Records excerpted from a collection
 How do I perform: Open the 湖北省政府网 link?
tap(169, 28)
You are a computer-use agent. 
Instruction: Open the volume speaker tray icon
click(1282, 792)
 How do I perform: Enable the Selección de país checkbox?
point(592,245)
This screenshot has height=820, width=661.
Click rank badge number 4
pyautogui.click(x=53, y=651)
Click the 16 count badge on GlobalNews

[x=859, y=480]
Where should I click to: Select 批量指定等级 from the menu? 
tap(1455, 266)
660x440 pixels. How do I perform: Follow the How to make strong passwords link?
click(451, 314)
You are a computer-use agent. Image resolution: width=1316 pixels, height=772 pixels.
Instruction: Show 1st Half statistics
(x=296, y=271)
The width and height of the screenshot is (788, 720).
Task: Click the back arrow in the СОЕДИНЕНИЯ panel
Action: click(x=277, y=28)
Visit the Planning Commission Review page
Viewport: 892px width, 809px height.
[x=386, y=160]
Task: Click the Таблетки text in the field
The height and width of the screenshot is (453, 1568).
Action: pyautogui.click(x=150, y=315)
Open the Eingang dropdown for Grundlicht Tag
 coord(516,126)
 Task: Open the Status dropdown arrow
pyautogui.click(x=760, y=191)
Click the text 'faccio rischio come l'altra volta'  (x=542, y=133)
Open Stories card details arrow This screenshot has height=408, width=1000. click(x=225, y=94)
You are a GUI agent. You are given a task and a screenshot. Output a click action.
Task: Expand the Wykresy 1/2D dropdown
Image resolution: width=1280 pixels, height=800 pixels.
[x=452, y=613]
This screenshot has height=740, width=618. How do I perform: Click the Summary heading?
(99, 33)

* Exercise goal *
Pull every line containing "agent" out of the data above.

* Task result *
You are a computer-use agent. 
You are a computer-use agent. Image resolution: width=1316 pixels, height=772 pixels.
You are a GUI agent. You are given a task and a screenshot. Output a click action.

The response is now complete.